> **Tasks to complete**:
a – According to the text on the attention mechanism, what is the scaling factor in scaled dot-product attention used for?
b – Based on the text on the attention mechanism, decide whether each statement is correct: (i) In machine translation, the need for information from different input positions varies at each time step. (ii) Keys generated from a different reference sequence give self-attention. (iii) Attention performs worse than pure RNN/CNN models at capturing long-range dependencies. For each statement, answer yes or no and quote the words of the text that decide it.
c – Pick up the text on the attention mechanism after its final sentence and keep writing.

> **Document**:
^^^^^^^^

Attention is a computing mechanism to **summarize semantic similarities** by performing dot-product on query-key pairs and return a weighted matrix.

#### Why we need attention?

In tasks like natural language processing and sequence modeling, the input is often a *variable-length sequence*, such as text, audio, or video frames. Traditional RNN methods (like LSTM, GRU) face *vanishing gradients* or *exploding gradients* when processing long sequences. Also, due to the intrinsic limitations of the recurrent structure, the model struggles to flexibly establish direct and controllable dependencies between different positions, resulting loss of detail for long sequence.

The introduction of the Attention mechanism is mainly driven by the idea that the model, when processing the current time step (or current word), should be able to *adaptively* "attend" to more important parts of the input sequence and ignore less relevant ones. It does so by explicitly computing the relevance (semantic similarity) between positions, using which to assign weights and extract contextual information.

In applications like machine translation, text summarization, and reading comprehension, the need for information from different positions in the input sequence varies at each time step. The Attention mechanism allows the model to dynamically assign “attention weights,” so that a word being generated can emphasize semantically relevant parts of the input. Compared to pure RNN/CNN models, this mechanism performs significantly better in capturing long-range dependencies.

#### Computation steps for Scaled dot-product attention

This is the version used in [transformer paper](https://www.arxiv.org/abs/1706.03762).

1. Get `Q,K,V`
    - `Q` stands for query, it could be the hidden representation of input sequence at certain position, depending on the task and the module.
    - `K` stands for key, usually vectors generated from *reference sequence* (same=self-attention, different=cross-attention).
    - `V` stands for value, corresponding to `K`, the value vector of each position, representing information sending to query.

2. Compute attention score

Scaled dot-product from transformer $$\text{score}(Q,K_i)=\frac{Q\cdot K_i}{\sqrt{d_k}}$$

The scaling factor $\frac{1}{\sqrt{d_k}}$ is used for preventing too large dot-product, mitigating potential gradient issue.

3. Compute attention weight

Perform a `softmax` on the scores, representing the weights (*extent of attention*) assigned to different position at reference sequence (K). $\alpha_i= \text{softmax}(score(Q,K))$

4. Sum up

$$\text{Attention}(Q,K,V) = \sum_i \alpha_i \cdot V_i$$

This output vector represents the **contextual representation** of a sequence. Simplifing further we can get the paper's representation:

$$\text{Attention}(Q,K,V) = \text{softmax}\left(\frac{QK^T}{\sqrt{d_k}}\right)V

#### Self-Attention vs. Cross-Attention

For self-attention:
- Secnario: Used to model the dependencies between different positions **within the same sequence**
- Example: In a Transformer Encoder/Decoder, applying Q,K,V on the same sequence is self-attention.
- Advantage: allows the network to directly model interactions between **any two positions** in the sequence, without relying on step-by-step propagation like in recurrent structures.

^^^^^^^^

> **Given information**:

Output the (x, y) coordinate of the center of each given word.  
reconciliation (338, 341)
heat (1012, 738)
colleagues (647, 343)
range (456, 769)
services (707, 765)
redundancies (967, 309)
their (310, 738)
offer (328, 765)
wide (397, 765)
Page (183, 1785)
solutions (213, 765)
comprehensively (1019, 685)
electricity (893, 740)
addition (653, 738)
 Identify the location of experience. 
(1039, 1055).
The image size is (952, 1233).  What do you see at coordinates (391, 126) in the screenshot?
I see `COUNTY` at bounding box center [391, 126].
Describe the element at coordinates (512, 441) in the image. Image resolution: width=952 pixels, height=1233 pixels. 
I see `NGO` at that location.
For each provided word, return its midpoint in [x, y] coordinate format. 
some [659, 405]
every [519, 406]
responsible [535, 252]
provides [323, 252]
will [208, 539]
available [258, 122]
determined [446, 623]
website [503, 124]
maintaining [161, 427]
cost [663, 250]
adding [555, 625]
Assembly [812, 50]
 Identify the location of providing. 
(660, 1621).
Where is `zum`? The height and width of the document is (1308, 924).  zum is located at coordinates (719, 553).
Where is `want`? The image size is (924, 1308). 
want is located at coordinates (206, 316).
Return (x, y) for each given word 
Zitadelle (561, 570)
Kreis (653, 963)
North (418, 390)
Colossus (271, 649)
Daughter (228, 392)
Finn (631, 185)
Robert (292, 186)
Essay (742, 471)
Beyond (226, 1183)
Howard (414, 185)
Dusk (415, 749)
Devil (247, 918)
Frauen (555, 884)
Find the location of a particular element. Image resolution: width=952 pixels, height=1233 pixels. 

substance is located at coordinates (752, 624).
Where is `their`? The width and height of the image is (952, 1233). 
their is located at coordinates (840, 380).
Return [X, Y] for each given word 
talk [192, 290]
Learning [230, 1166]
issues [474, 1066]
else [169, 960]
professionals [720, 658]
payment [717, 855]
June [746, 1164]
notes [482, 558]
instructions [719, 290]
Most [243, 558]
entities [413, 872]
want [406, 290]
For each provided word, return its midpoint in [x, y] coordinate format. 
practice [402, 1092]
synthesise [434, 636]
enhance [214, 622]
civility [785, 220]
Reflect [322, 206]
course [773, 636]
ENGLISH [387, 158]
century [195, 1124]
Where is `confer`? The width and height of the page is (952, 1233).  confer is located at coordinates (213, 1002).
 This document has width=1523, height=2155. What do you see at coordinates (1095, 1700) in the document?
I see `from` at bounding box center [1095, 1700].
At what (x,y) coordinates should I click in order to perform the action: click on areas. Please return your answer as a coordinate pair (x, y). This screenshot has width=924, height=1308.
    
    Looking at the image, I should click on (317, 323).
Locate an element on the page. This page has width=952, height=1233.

^^^^^^^^

> **Solved tasks**:
a – It prevents the dot-product from getting too large, which mitigates a potential gradient issue.

b –
(i) Yes: "In applications like machine translation, text summarization, and reading comprehension, the need for information from different positions in the input sequence varies at each time step."
(ii) No: "same=self-attention, different=cross-attention"
(iii) No: "Compared to pure RNN/CNN models, this mechanism performs significantly better in capturing long-range dependencies."

c –
For cross-attention:
- Secnario: In tasks like translation, decoder need to look up or align with encoder's output sequence. Therefore the decoder's current hidden state is used as `Q`, and the encoder's output is used as `K` and `V`.
- Reason: allows the decoder to **look across sequences** to find the most relevant position in the source sentence representation when generating the next word.

#### Main stream attention methods
1. **Scaled Dot-Product Attention** 
    - After applying linear transformations to Q, K, V, compute attention using "dot product + softmax + weighted sum".
2. **Multi-Head Attention (MHA)**
    - Split Q, K, V into `h` subspaces (heads), compute attention separately in each, then concatenate and project again.
    - Advantage: Enables the model to learn different types of attention patterns across different subspaces, enhancing model expressiveness. (like kernels in CNN)
3. Flash Attention
    - Mainly algorithmic implementation optimization (by calculating in blocks), same formula as scaled dot-product attention.
4. Sparse Attention
    - restricts calculations to a subset of key positions (e.g., local windows, selected global tokens)
    - $$\text{Attention}_\text{sparse} (Q,K,V) = \text{softmax}\left(\frac{QK^T_\text{masked}}{\sqrt{d_k}}\right)V$$


#### Weight sharing in Transformer

In some variants or specific implementations, to reduce the number of parameters, **weight sharing** is applied across **different layers of the Encoder or Decoder**.

This is feasible because:

- All layers in a Transformer have the **same structure** (self-attention + feedforward network), forming a stack.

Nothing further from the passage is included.